Joel Osteen is pastor of what is said to be both the largest and fastest-growing church in North America: Lakewood, in Houston, Tex. Housed in an arena that used to be home to the Houston Rockets, Lakewood ministers to 42,000, in four services, each Sunday. In sold-out appearances, Rev. Osteen seems as much a motivational speaker - Christ is the secret to wealth and happiness - as a preacher.

And Mr. Dobson, of Focus on the Family, is leading a so-far unsuccessful campaign to have Richard Cizik fired from his powerful job of government lobbyist for the National Association of Evangelicals. Mr. Cizik's sin is that he maintains global warming is a moral issue that Christians must confront.

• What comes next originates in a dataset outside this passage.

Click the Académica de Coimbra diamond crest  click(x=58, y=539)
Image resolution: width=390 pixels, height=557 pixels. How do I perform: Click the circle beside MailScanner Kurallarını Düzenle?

"We have observed that Cizik and others are using the global warming controversy to shift the emphasis away from the great moral issues of our time, notably the sanctity of human life, the integrity of marriage, and the teaching of sexual abstinence and morality to our children," Mr. Dobson and about two dozen others protested in a letter to the association.

But that's the point that Mr. Dobson, Mr. Robertson and the rest of the septuagenarian leadership of the religious right will never get, and that Mr. Falwell never got.

The next generation of evangelical leaders are pro-life and pro-family. But they are also pro-human rights, pro-immigration, and anti-poverty. Their rhetoric is gentler, their message less divisive, their politics more moderate. They are more interested in fighting the spread of HIV than in condemning homosexuality. And they believe God wants us to protect the planet, rather than just wait for the "rapture."

Jerry Falwell insisted that Christians had to shout to be heard in the public square. He may have been right in the 1970s and 1980s, when the Moral Majority was born and flourished.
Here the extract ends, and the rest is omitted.